▶ **Exercise**
Rewrite the listing from its first line through the line containing "tap(526, 204)", inclusive, putting "Display" in place of each occurrence of "Viewport" and leaving everything else as it stands.

▶ **Supplied records**
□ □ □ □ □ □ □

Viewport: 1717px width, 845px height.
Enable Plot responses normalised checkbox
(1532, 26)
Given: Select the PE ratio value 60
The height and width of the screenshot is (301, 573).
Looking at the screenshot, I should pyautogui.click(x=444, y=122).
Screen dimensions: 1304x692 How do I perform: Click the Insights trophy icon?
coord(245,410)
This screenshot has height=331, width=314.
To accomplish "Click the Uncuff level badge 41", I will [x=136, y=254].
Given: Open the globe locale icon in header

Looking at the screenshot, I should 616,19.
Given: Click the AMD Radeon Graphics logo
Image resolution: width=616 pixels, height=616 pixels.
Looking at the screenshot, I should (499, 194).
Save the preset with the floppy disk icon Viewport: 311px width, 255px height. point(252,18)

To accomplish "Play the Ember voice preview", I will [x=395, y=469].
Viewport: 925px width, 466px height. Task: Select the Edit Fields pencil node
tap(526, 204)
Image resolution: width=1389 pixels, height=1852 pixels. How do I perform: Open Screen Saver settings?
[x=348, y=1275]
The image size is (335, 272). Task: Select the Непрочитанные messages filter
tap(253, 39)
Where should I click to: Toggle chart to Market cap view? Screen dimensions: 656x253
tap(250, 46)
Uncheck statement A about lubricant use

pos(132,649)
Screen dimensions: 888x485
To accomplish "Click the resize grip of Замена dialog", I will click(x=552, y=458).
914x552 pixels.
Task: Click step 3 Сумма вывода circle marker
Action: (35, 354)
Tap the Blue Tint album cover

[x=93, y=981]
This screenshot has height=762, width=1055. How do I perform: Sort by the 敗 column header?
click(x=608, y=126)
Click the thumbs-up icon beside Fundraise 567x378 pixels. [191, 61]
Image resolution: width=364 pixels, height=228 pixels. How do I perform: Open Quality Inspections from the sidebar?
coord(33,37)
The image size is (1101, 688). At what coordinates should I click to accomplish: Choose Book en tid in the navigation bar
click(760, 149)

□ □ □ □ □ □ □

▶ **Solution to the problem**
Display: 1717px width, 845px height.
Enable Plot responses normalised checkbox
(1532, 26)
Given: Select the PE ratio value 60
The height and width of the screenshot is (301, 573).
Looking at the screenshot, I should pyautogui.click(x=444, y=122).
Screen dimensions: 1304x692 How do I perform: Click the Insights trophy icon?
coord(245,410)
This screenshot has height=331, width=314.
To accomplish "Click the Uncuff level badge 41", I will [x=136, y=254].
Given: Open the globe locale icon in header

Looking at the screenshot, I should 616,19.
Given: Click the AMD Radeon Graphics logo
Image resolution: width=616 pixels, height=616 pixels.
Looking at the screenshot, I should (499, 194).
Save the preset with the floppy disk icon Display: 311px width, 255px height. point(252,18)

To accomplish "Play the Ember voice preview", I will [x=395, y=469].
Display: 925px width, 466px height. Task: Select the Edit Fields pencil node
tap(526, 204)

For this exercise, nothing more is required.